Documenting Your Work

Whether you’re a commercial photographer, fine artists, or writer, anytime you produce something, the ultimate goal is usually for your work to leave the nest and go out into the world. Maybe you’ve shot an ad campaign, maybe your thesis project is going to be part of a group exhibition…. Whatever the case, you should document it both for posterity and for self promotion. You want to have an archive of the work you’ve made and where it’s been.

Documentation of your work in a variety of contexts can be great blog fodder (who wouldn’t want to brag that their photograph was on a bus shelter?) and content for your website (clients love to see that you get published). Support material can be helpful when pitching new projects, to show how previous projects were executed and presented.

Exhibitions – Photographs of the work in an exhibition space can be helpful further down the road as source material when applying for additional exhibitions. Keep a copy of any show cards, mailers, or invitations and keep track of any press or reviews the exhibition receives.

Print Publications – If your work is featured in magazines or newspapers, see if you can get a pdf of the spread from the publisher. Scanning the publication is a good alternative, or, in a pinch, photograph the pages.

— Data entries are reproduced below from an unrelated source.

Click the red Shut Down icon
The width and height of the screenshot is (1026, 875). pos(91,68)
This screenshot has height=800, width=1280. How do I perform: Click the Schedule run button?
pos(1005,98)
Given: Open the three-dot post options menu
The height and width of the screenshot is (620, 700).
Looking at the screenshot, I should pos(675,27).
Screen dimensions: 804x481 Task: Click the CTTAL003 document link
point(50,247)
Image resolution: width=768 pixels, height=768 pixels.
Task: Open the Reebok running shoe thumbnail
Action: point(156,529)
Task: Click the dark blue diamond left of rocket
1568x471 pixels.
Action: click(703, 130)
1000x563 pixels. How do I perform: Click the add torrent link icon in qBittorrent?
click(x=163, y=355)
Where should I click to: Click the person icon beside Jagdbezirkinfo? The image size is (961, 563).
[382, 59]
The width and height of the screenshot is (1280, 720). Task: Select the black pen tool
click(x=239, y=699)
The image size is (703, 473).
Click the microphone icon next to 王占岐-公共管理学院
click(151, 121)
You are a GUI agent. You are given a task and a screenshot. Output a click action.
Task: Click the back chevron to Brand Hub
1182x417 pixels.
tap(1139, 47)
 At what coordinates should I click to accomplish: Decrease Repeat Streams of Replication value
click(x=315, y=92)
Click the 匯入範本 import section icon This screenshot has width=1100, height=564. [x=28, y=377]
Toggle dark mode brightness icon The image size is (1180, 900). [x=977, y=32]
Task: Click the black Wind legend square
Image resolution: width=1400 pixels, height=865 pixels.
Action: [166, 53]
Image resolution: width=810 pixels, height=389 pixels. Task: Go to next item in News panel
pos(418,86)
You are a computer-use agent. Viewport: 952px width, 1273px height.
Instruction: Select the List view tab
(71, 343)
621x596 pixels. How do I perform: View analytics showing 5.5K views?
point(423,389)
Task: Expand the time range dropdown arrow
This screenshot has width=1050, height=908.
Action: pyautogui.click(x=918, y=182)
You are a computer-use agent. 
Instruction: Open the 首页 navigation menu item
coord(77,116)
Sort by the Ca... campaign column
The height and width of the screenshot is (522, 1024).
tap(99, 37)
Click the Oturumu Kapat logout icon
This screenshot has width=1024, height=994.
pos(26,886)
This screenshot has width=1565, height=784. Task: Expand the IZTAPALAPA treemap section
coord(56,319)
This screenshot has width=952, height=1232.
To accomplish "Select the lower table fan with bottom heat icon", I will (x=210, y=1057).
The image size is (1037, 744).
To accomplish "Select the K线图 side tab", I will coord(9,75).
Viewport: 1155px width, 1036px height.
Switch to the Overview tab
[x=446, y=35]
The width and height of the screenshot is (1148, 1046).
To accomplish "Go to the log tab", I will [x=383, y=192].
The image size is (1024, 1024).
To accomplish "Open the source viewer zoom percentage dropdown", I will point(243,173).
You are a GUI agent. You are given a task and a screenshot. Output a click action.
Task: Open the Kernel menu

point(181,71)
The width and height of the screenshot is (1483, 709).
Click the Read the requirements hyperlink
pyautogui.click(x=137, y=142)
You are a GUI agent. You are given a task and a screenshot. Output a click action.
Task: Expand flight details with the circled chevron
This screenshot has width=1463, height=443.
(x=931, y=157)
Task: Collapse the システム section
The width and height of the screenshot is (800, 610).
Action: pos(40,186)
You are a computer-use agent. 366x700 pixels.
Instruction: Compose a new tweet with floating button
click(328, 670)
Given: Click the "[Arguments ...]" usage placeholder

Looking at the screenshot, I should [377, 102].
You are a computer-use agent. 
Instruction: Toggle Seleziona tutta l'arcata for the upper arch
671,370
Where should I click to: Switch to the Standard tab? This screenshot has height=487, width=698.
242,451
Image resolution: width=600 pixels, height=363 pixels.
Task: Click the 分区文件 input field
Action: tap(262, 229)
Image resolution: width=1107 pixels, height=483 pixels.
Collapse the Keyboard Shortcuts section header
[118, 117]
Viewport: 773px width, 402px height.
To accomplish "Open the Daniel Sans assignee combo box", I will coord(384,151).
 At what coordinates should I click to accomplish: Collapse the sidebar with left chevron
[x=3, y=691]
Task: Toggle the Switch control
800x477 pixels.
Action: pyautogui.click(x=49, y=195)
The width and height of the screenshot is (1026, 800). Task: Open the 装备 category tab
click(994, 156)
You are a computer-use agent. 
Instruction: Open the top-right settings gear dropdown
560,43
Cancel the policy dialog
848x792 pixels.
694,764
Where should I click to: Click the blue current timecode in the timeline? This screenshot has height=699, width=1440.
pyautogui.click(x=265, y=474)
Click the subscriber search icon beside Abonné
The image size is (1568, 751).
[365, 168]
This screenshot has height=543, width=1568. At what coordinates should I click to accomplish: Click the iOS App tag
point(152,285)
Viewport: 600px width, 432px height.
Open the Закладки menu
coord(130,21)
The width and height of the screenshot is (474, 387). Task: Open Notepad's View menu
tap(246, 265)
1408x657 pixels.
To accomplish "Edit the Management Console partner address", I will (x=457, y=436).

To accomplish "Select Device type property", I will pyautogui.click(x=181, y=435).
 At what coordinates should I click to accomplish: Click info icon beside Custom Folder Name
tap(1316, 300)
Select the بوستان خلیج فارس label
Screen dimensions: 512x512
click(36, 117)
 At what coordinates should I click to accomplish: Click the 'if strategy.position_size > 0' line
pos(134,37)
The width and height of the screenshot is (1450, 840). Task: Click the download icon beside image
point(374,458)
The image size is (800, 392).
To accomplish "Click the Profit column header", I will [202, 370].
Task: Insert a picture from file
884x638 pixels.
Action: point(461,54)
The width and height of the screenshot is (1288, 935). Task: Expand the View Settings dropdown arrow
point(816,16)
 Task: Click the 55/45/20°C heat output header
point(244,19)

Campaigns – Photograph your work in the landscape, on billboards, bus shelters, garbage cans, wherever it is shown.

Online Features – Though the internet is fairly permanent, links don’t always stay functional. Consider taking a screen shot of your work on the website, blog, or newsletter.

 

Think about it this way – when it’s time for your 50 year retrospective, or the launch of your autobiography, you’ll be glad you were so on top of things right from the start.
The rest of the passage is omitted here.